Of the two stories we reviewed that reported the findings of a study showing an association between statin use and lower rates of rheumatoid arthritis, this one does the better job highlighting the preliminary nature of the research. Comments from a researcher about the need for further study before suggesting statins as a preventive measure to fight rheumatoid arthritis appear near the top of the story. The story also includes a comment from an independent source saying this type of study cannot tell us if there is a causal relationship. Like the other story we reviewed, this one fails to make any mention of side effects or any other downside to statin use. As with the other story reviewed, a significant shortcoming of this story was the failure to put the observed difference in rheumatoid arthritis rates into perspective. The story reports those who took statins faithfully for several years had a 40 percent lower rate of developing rheumatoid arthritis. But this was 40 percent lower than what? Neither story answers that question. The American College of Rheumatology estimates that rheumatoid arthritis affects between 2 and 10.7 people per 1,000. That means you would need to treat up to 998 people with statins to eliminate one case of RA. That statistic puts the finding in a different light and should have been included.
A small reduction in a common risk can affect more people than a big reduction in an uncommon risk; that is why stories must include some information about the absolute rates, not merely relative reductions or increases. Without this background information it is impossible to know how important a reduction in the risk really is.
The story does not mention the costs of statin therapy, which include not only the drug itself but also ongoing testing and other monitoring. For some patients, statins are part of a lifelong treatment regimen. In those cases in particular, the costs can really add up.
The story does not clearly explain what a 40 percent reduction in the risk of developing rheumatoid arthritis really means. How many fewer cases developed than were expected? The story doesn’t say. It reports that the researchers reviewed medical records of almost 2 million health plan members in Israel and that about 2,500 new cases of rheumatoid arthritis were diagnosed during the study period. But readers can’t tell from this information what the typical risk of rheumatoid arthritis might be, so they are left to ask: 40 percent of what?
Even though the authors of the research study commented on the risks of statin use in order to place this potential additional use into context, this story failed to include any mention of the potential harms.
Although the story headline and lead suggest the study evaluated whether statins could prevent rheumatoid arthritis, overall the story was clear that the study was observational and that all it can offer is an indication of an association between statin use and arthritis rates. Indeed, the story clearly pointed out that the results of this study merely suggest experimental trials and other research should evaluate the potential benefits of statin use in regard to rheumatoid arthritis. This is not the kind of evidence that can reveal whether statins were responsible for the lower risk seen among participants who took the drugs over an extended period.
This story does not engage in disease-mongering. At the same time, it fails to mention the prevalence or seriousness of rheumatoid arthritis. The American College of Rheumatology estimates the prevalence of RA between 2 and 10.7 per 1000 adults. While relatively uncommon, RA can be a devastating chronic illness. It would have been helpful to provide some information on prevalence in the story.

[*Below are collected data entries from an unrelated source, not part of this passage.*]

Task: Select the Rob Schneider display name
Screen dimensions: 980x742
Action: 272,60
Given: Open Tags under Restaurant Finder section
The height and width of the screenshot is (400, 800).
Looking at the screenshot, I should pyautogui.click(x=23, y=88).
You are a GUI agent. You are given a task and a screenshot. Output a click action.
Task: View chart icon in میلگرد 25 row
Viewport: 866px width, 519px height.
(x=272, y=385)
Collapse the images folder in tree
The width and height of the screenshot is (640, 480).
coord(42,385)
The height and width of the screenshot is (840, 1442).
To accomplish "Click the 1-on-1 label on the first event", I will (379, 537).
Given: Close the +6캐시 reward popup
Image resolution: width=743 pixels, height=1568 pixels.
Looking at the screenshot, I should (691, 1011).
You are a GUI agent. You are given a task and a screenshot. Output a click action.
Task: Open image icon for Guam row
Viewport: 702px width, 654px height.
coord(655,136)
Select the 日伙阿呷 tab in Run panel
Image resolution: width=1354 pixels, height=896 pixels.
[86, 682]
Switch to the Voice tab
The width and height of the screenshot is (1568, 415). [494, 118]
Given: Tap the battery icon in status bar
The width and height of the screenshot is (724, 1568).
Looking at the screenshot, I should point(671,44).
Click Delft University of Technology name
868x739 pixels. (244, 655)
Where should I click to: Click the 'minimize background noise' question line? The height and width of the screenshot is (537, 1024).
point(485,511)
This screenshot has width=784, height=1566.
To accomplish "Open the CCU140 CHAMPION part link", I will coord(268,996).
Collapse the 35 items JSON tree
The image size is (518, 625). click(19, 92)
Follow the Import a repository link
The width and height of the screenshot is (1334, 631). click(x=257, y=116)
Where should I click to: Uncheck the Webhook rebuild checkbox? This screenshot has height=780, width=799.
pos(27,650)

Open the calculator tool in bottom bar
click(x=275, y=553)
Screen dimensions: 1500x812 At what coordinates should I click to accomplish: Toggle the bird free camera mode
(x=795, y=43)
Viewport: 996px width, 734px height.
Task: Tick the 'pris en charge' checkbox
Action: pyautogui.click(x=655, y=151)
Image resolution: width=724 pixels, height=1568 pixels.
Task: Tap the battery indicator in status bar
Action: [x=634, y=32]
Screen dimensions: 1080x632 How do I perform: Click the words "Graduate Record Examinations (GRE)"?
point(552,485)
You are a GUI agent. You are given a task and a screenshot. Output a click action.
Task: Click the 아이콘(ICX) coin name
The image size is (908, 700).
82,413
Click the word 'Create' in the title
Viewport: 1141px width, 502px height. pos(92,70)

The story includes comments from an independent source. Although the story does not mention any potential conflicts of interest, none were disclosed by the study authors.
The story does not mention any alternative approaches to reducing the risk of rheumatoid arthritis. There are a number of risks factors associated with the development of rheumatoid arthritis. Of the four, only smoking is modifiable. The others are female gender (women get RA about twice as often as men), family history and age (most people with RA develop it between 40 and 50 years of age). A complete story would have provided a bit more background for the reader.
The story notes that statins are the most commonly prescribed class of drugs in the world, which is an even better description than the one used in the HealthDay story.
The story says there have been other studies that have looked into whether statin use may have any effect on rheumatoid arthritis.
The story does not appear to be based on a news release.